En el bloque CAN 114, ubicado a a 443 km de Mar del Plata, comparte la sociedad total en partes iguales con la compañía de mayoría estatal. Equinor e YPF son socios además en el bloques CAN 102, que todavía no tiene permiso de exploración. Ambas empresas se comprometieron a cumplir con las condiciones impuestas por el Gobierno en términos de seguridad socio-ambientales. «La actividad offshore se realiza con el máximo nivel de seguridad de la industria, con especial dedicación en la protección de las personas, el medio ambiente y el entorno local», destacaron.

La producción de hidrocarburos offshore se desarrolla en el país desde la década del ’70. Se llevan registrado 280 pozos entre exploración y explotación, y se estima que la producción gasífera en el mar hoy equivale al 18% del gas total que se consume en el país.

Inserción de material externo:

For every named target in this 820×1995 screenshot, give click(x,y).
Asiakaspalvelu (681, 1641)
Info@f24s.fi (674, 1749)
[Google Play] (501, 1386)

Desarrollar las áreas off shore es también tener una política energética federal que apuesta a potenciar todas las cuencas productivas del país y de esta forma entrelazar con el aparato productivo local los bienes y servicios que serán necesarios para llevar adelante su producción”, completó el secretario Martínez.

La Resolución aclaró que Equinor deberá «dar estricto cumplimiento a los términos del Plan de Gestión Ambiental que forma parte del Estudio de Impacto Ambiental presentado, así como todo otro requerimiento que esta autoridad considere realizar».

Para la realización del proyecto offshore las empresas presentaron un Plan de Gestión Ambiental, que se compone de trece programas, y en cada uno se describen las actividades del proyecto con potenciales impactos, las acciones de mitigación y de prevención para evitar o reducir los posibles impactos negativos y mejorar los positivos.

Algunas de las exigencias más relevantes son:

• Programa de observación de fauna marina.

• Programa de prevención de impactos sobre la avifauna a través de la reducción de la iluminación externa de los buques al mínimo y la inclusión de boyas terminales con protectores para tortugas marinas.

• Programa de prevención de impactos por potenciales interferencias y de coordinación con otras actividades como puede ser la pesquera.

• Programa gestión de residuos y efluentes a bordo.

• Plan de Mitigación por COVID-19.

Asimismo, la autoridad de aplicación deberá estar informada en tiempo y forma de la evolución de la actividad sísmica, su impacto y podrá tomar las medias adicionales adecuadas para garantizar el cuidado del medio ambiente.